Admitindo que alguns dos contactados não tenham declarado um apoio inequívoco ao Dr. Carlos Cidade, também é certo que nenhum o aconselhou a prescindir das intenções de se candidatar à concelhia do PS de Coimbra.
Neste contexto, Carlos Cidade apresentou a candidatura num jantar que se pretendia que fosse uma reunião de trabalho e passou a ser o primeiro momento da campanha, tal foi a adesão espontânea de militantes, que fizeram questão de estar presentes.
Este arranque da campanha, esta adesão, mexeu, desde logo, com o Partido e, ao que se diz, tanto a nível local, como a nível Nacional.
Meu caro Carlos Cidade, tiveste o condão de despertar muitas mentes adormecidas, podes, perfeitamente, considerar que, a partir desse momento, começaste a alcançar os objectivos a que te propuseste. Parabéns.
Quinze dias depois aparece a candidatura do Dr. Henrique Fernandes e com ela alguns contactos e notícias apelando à unidade, em nome dos elevados interesses do Partido Socialista, tanto a nível local, como nacional.
Eu, pessoalmente, um humilde militante, recebi muitos telefonemas, fui procurado por diversos militantes, dirigentes e, também, pelo novo candidato, Dr.

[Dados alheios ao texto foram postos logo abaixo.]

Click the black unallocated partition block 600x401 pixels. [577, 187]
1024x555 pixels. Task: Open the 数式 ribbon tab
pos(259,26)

Henrique Fernandes, para colaborar na promoção de uma lista de consenso, de unidade, que fortalecesse o Partido, que criasse bases para uma candidatura forte e credível à Câmara Municipal de Coimbra.
Desenvolvi esforços no âmbito da candidatura do Dr. Carlos Cidade para alcançar esse consenso, porque percebi desde logo que o Dr. Henrique Fernandes estava metido numa embrulhada difícil de resolver, porque, ao perder a concelhia, não terá grandes condições para continuar a ser Governador Civil, não terá qualquer condição de ser candidato à Câmara e porque corre-se sempre o risco de dividir, ainda mais, o Partido, em Coimbra.

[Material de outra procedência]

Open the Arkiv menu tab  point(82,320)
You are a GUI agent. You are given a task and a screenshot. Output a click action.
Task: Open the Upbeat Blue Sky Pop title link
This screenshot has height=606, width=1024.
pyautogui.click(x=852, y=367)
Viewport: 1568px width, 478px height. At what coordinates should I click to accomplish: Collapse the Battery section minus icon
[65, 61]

Mas quem dividiu? Evidentemente, o Dr. Henrique Fernandes, que apareceu à posteriori. Porque apareceu? Para impedir a candidatura de uma terceira pessoa. Que pretende? Ser candidato à Câmara Municipal, sabe-se agora. Veio pelo pior caminho. A “vontade de unir” que anunciou no seu primeiro discurso, estava, evidentemente, fora de contexto a partir da apresentação de uma segunda candidatura.

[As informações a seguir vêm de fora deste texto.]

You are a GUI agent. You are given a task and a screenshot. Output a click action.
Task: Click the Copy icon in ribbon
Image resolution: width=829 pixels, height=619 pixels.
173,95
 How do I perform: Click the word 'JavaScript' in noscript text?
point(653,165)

Apesar disso, os camaradas que acompanham Carlos Cidade e ele próprio fizeram um esforço de conjugação de esforços, de aproximação, para poder conciliar dois projectos, obviamente, diferentes, para alcançar a unidade e a força necessárias para vencer as difíceis batalhas políticas que se aproximam.
O Dr. Carlos Cidade deu os primeiros passos, contactou o Dr. Henrique Fernandes e prescindiu de ser cabeça de lista, de entre outras acções importantes para o consenso.
Mas consenso, conciliação, união, nunca se alcançam anulando uma das partes. Nunca se alcançam iludindo o parceiro.
Por um lado, a candidatura do Dr. Henrique Fernandes, com as negociações em curso marcou acções de campanha para o mesmo local e hora que a candidatura de Carlos Cidade já haviam marcado, disseram em algumas das acções o que não tinham autorização para dizer e falaram em nome de quem não lhes atribuiu mandato, apresentaram uma proposta, que podia, no limite, impedir uma representação equilibrada da lista do Carlos Cidade no Secretariado da concelhia e pretendiam uma lista candidata dividida em três partes, quando o que estava em causa eram duas candidaturas. A quem pertence a terceira?
Onde está a dúvida sobre a interrupção das negociações?
Porque pediu a junção das duas candidaturas?
De que tem medo, Dr. Henrique Fernandes?
Duas candidaturas só podem fortalecer o Partido Socialista.
E, já agora, penso que o Dr. Carlos Cidade se sentirá lisonjeado com o convite para ser candidato a Presidente da Câmara, porém, cada coisa a seu tempo. Só são as eleições para a concelhia de Coimbra do Partido Socialista.